Question

A student has a resistance wire of 1 ohm. If the length of the wire is 50 cm, to what length he should stretch it uniformly so as to obtain a wire of 4 ohm resistance? Justify your answer.

Answer 1

The length that he should stretch it uniformly so as to obtain a wire of 4 ohm resistance is L = 200 cm

Here a student has a resistance wire  =  1 ohm

Length of the wire = 50 cm

Wire of resistance = 4 ohm

$R\quad =\quad \rho \times \frac { l }{ A }$

Plug the value;

$1\quad =\quad \rho \times \frac { 50 }{ A }$

Or $\frac { \rho }{ A } \quad =\quad \frac { 1 }{ 50 } ---------- (1)$

Now resistance = 4 ohm

$R\quad =\quad \rho \times \frac { L }{ A }$

Plug the values;        

$4\quad =\quad \rho \times \frac { L }{ A }$

Hence  $\frac { \rho }{ A } \quad =\quad \frac { 1 }{ 50 }$

So

$4\quad =\quad (\frac { 1 }{ 50 } )L$

Hence, L = 200 cm

Answer 2

Given that, a student has a resistance wire of 1 ohm and the length of this wire is 50 cm.

We have to find that how much he should stretch it uniformly so as to obtain a wire of 4 Ohm's resistance.

We know that,

Resistance of a wire is directly proportional to it's length and inversely proportional to the area of cross-section.

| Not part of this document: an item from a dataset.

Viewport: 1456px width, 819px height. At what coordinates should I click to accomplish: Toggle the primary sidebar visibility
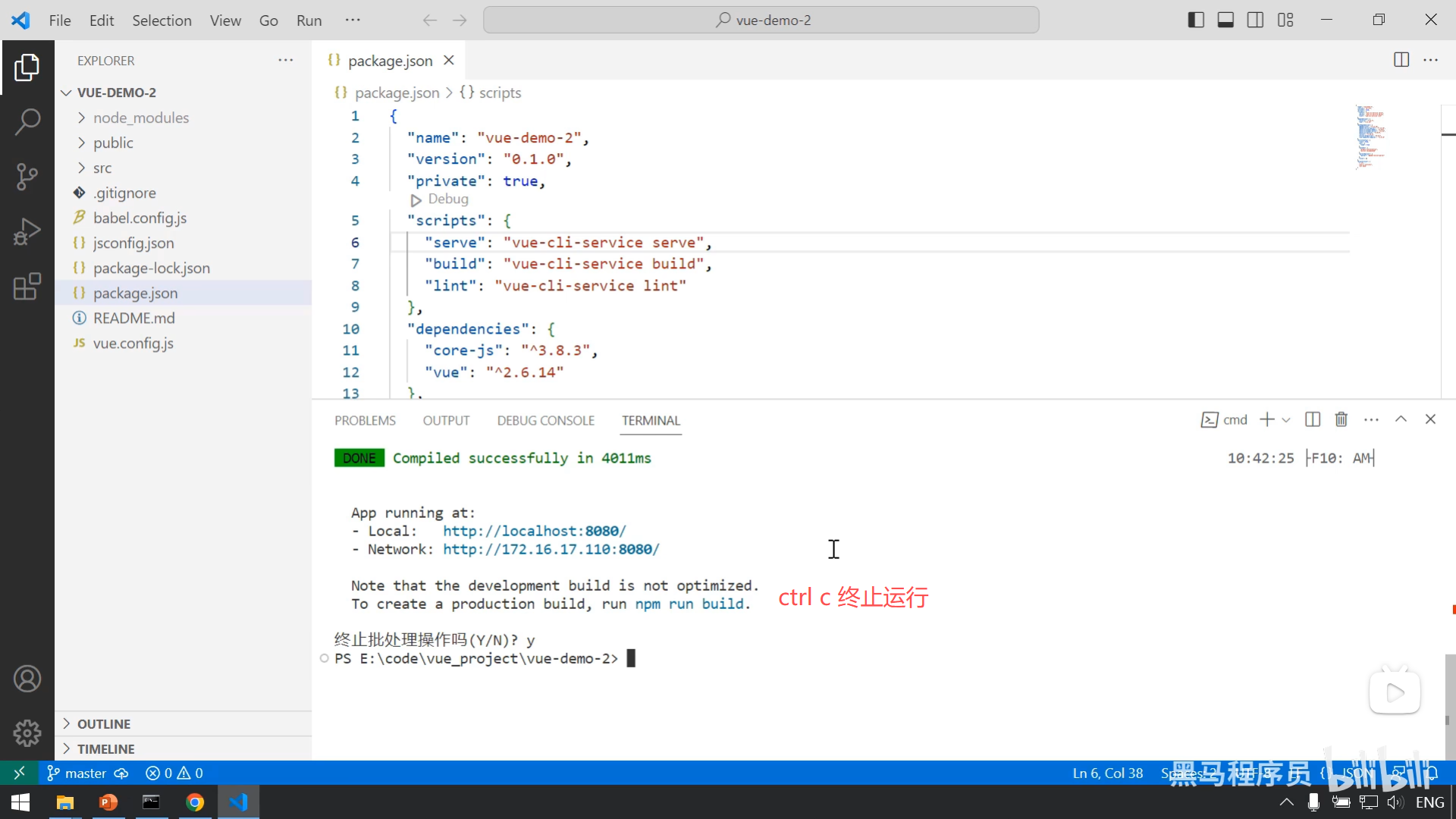[x=1196, y=20]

Where rho (p = resistivity) is a contact.

R = p l/A

Multiply and divide by length (l),

R = p l/A × l/l

R = p l²/Al [ Area × Length = Volume ]

R = p l²/V

As per given condition we are talking about two wires. So,

R1/R2 = (l1)²/(l2)²

Substitute the known values in the above formula,

1/4 = (50)²/(l2)²

(1)²/(2)² = (50)²/(l2)²

1/2 = 50/l2

l2 = 100 cm